O meu primeiro contacto com o quinteto de Sintra não foi fácil. O concerto não terá corrido assim tão bem ou fui eu que fiquei confuso. A sonoridade dos Them Flying Monkeys não é de rápida absorção, exige tempo e alguma dedicação. Muito recomendados por um camarada da fotografia, voltei a insistir aquando do lançamento de Best Behavior no início do ano. Os pontos de contacto com a energia dos primeiros discos dos Idles é a primeira a aparecer, mas os Monkeys enriquecem o post punk ora com guinadas (ainda) mais pesadas, ora com tonalidades eletrónicas a roçar o industrial. O concerto que deram na Musa, há poucos meses atrás, serviu para dissipar as poucas dúvidas que restavam. Gosto da música dos moços … mas criou outra – “eh, pá … isto foi bom, mas quero vê-los num espaço maior, onde o som possa respirar!”
A malta dos Sons no Montijo fez-me a vontade e eu estou mais do que agradecido. Tal como no disco “Beautiful Mess”, abre o concerto, a passos lentos e cheios de efeitos … antes dos primeiros breakdowns nos meterem na ordem e criarem os primeiros arrepios da noite! A banda toca Best Behavior em versão integral, alterando apenas a ordem dos temas … talvez com o intuito de gerir as energias em cima do palco e numa plateia que vai aumentando em número e em movimentação. Luís Judícibus (voz e guitarra) é um frontman e tanto. Enche o palco e não se deixa intimidar pela altura distância do mesmo ao público. Durante “Les gens sont fous, les temps sont flous” – cover de Jacques Dutronc – junta-se à mole humana e espalha sorrisos e energia! Concertaço!
Não é que o som dos Máquina seja propriamente simples ou acessível, mas há um chamamento direto do ritmo meio motorik meio dance que nos atinge dos dedos dos pés às pontas dos cabelos, que não nos permite estar sossegados por um minuto. Desde aquela tarde de fevereiro de 2023, já é a sétima vez que os vejo.
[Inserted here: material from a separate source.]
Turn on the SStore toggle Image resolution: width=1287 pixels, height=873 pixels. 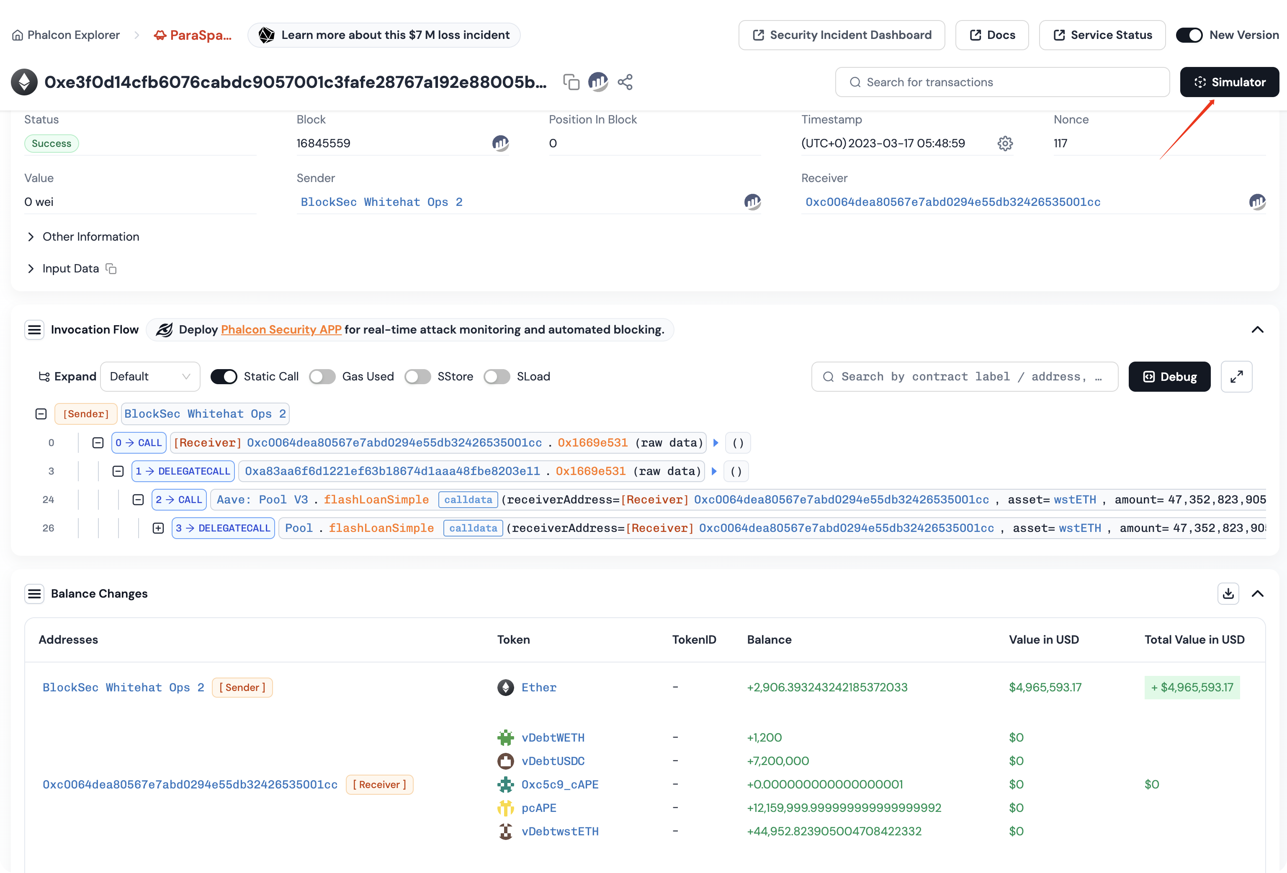[x=418, y=377]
E não cansa! Eles não se cansam de tocar e eu não me canso dos ouvir, de dançar e de vibrar.
Ainda que a tentação seja juntar os Cucamara à referida cena post-punk e despachá-los com a introdução dedicada aos The 113, a verdade é que senti na sua atuação o mesmo desvio que registei no estimulante EP Laughing, editado em maio deste ano. É certo que o quarteto de Nottingham, que tem optado por edições mais curtas (EP e singles) e em atuações ao vivo, talvez numa procura de apurar a sua identidade musical, partilha afinidades com a sonoridade que vai dominando o indie britânico deste início de década. No entanto, há um desvio progressivo para uma estética, quem sabe, até um pouco mais retro … como se quisessem ir perdendo o post e ir juntando o rock. Presente-se um afastamento dos clubs e uma aproximação aos pubs, um certo ambiente de punk rock antémico nas suas novas composições, dando mais espaço para os ritmos respirarem e juntando coros à força das guitarras. A seguir, definitivamente!
Para fechar a sua quarta edição, a organização dos Sons no Montijo escolheram The Legendary Tigerman e a julgar pelo público que se foi adensando junto ao palco ao longo da noite, às respectivas T-shirts e à atmosfera de festa, foi uma aposta ganha. Confesso que não sou um profundo conhecedor do atual projeto de Paulo Furtado. Tenho acompanhado com alguma distância os seus discos e apesar de apreciar muito a estética e a atitude Rock’n’Roll, alimentadas por uma escolha deliciosa das covers, ainda não senti o chamamento para entrar de forma mais profunda na sua obra. Estas linhas servem apenas de aviso prévio para uma análise mais superficial do que aquela que o(s) artista(s) e o belo espetáculo que deram mereceriam.
Acompanhado por Sara Badalo (voz e maquinaria) e Mike Ghost (bateria), Furtado visitou o seu robusto catálogo com destaque para Femina (a celebrar os 15 anos da sua edição) e a abordagem eletrónica de Zeitgeist, isto para além das referidas covers! Como diz o povo, foi bonita a festa! E muito!